Directive =
Transcribe the release notes starting at the words "In-memory Buffer Sort: For" and ending after "the Polaris Catalog.".

Page extract =
Regex pattern support in run_clustering via partition_regex_pattern parameter
Base path and filter parameters for all non-action SHOW procedures with advanced predicate expressions

Flink

Flink 2.0 Support

Full support for Flink 2.0 including sink, read, catalog, and new bundle artifact hudi-flink2.0-bundle. Includes compatibility fixes for legacy APIs and supports sinkV2 API by default.

Deprecation: Removed support for Flink 1.14, 1.15, and 1.16

Performance Improvements

Engine-native Record Support: Eliminates Avro transformations, utilizing RowData directly for more efficient serialization/deserialization. Write/read performance improved by 2-3x on average
Async Instant Time Generation: Significantly improves stability for high throughput workloads by avoiding blocking on instant time generation
Meta Fields Control: Support for hoodie.populate.meta.fields in append mode, showing 14% faster writes when disabled

New Capabilities

In-memory Buffer Sort: For pk-less tables, enables better compaction ratio for columnar formats (write.buffer.sort.enabled)
Split-level Rate Limiting: Configure maximum splits per instant check for streaming reads (read.splits.limit)

Catalogs

Polaris Integration

Integration with Polaris catalog by delegating table creation to the Polaris Spark client, allowing Hudi tables to be registered in the Polaris Catalog.

Configuration: hoodie.datasource.polaris.catalog.class (default: org.apache.polaris.spark.SparkCatalog)

AWS Glue & DataHub Sync Enhancements

CatalogId support for cross-catalog scenarios
Explicit database and table name configuration
Resource tagging for Glue databases and tables
TLS/HTTPS support for DataHub with custom CA certificates and mutual-TLS

Platform Components

Enhanced JSON-to-Avro Conversion for HudiStreamer

Improved JSON-to-Avro conversion layer for better reliability of the Kafka JSON source.

Source data =
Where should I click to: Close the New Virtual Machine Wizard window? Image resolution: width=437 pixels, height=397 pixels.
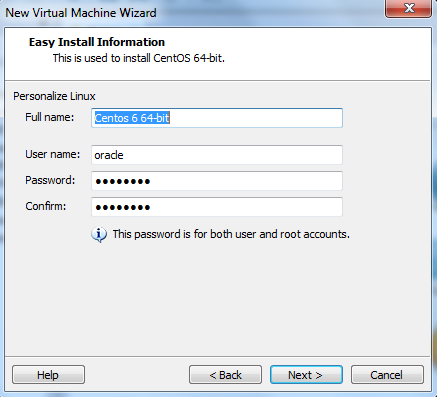point(408,8)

Answer to this exercise =
In-memory Buffer Sort: For pk-less tables, enables better compaction ratio for columnar formats (write.buffer.sort.enabled)
Split-level Rate Limiting: Configure maximum splits per instant check for streaming reads (read.splits.limit)

Catalogs

Polaris Integration

Integration with Polaris catalog by delegating table creation to the Polaris Spark client, allowing Hudi tables to be registered in the Polaris Catalog.